[[ RECORDS TO PROCESS, beginning ]]

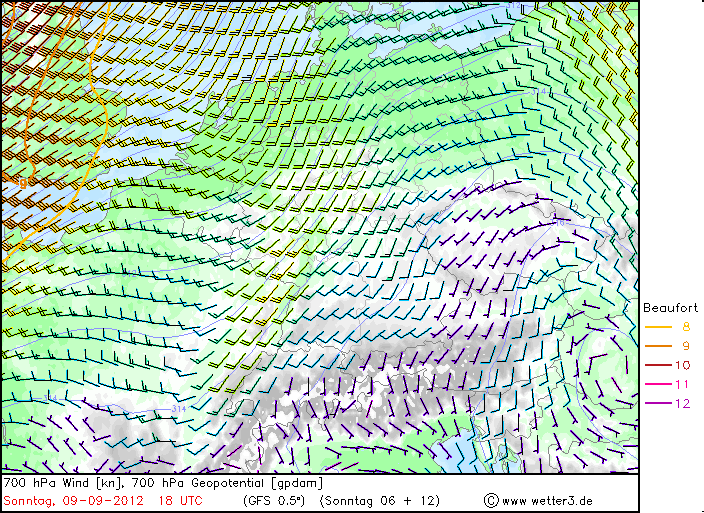Click the Beaufort 11 magenta legend line

(657, 384)
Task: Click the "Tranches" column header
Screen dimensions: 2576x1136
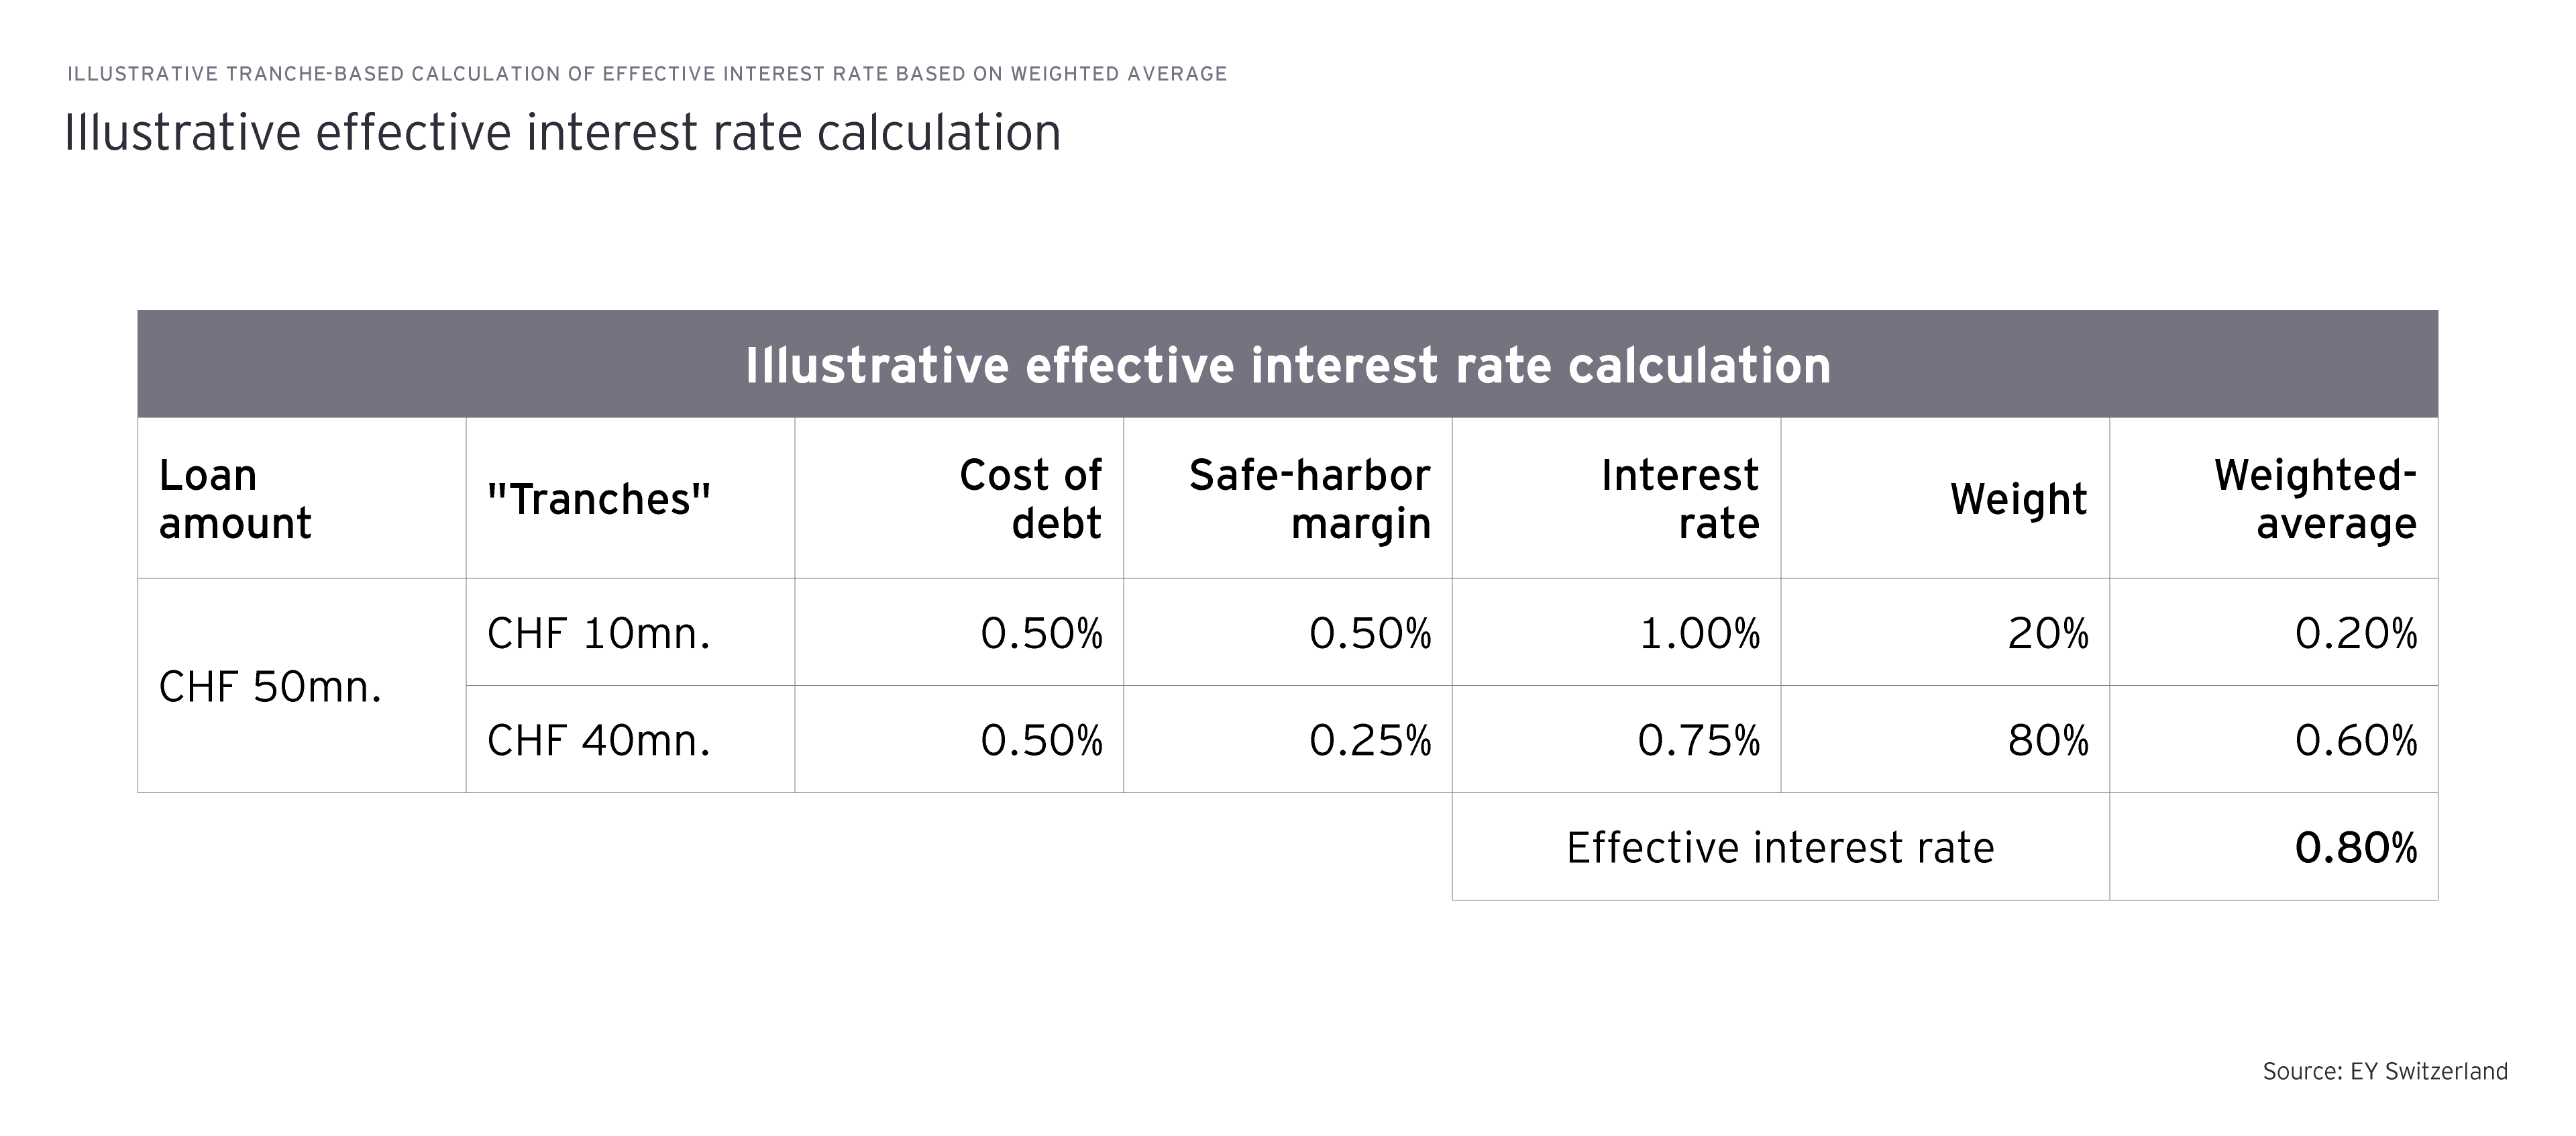Action: click(598, 499)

[[ RECORDS TO PROCESS, end ]]

TASK TO CARRY OUT: Nothing but the lines from the one containing "Task: Click the" through the end of the listing should be written out, each exactly, and pictures must be left out.

WRITTEN SOLUTION:
Task: Click the "Tranches" column header
Screen dimensions: 2576x1136
Action: click(598, 499)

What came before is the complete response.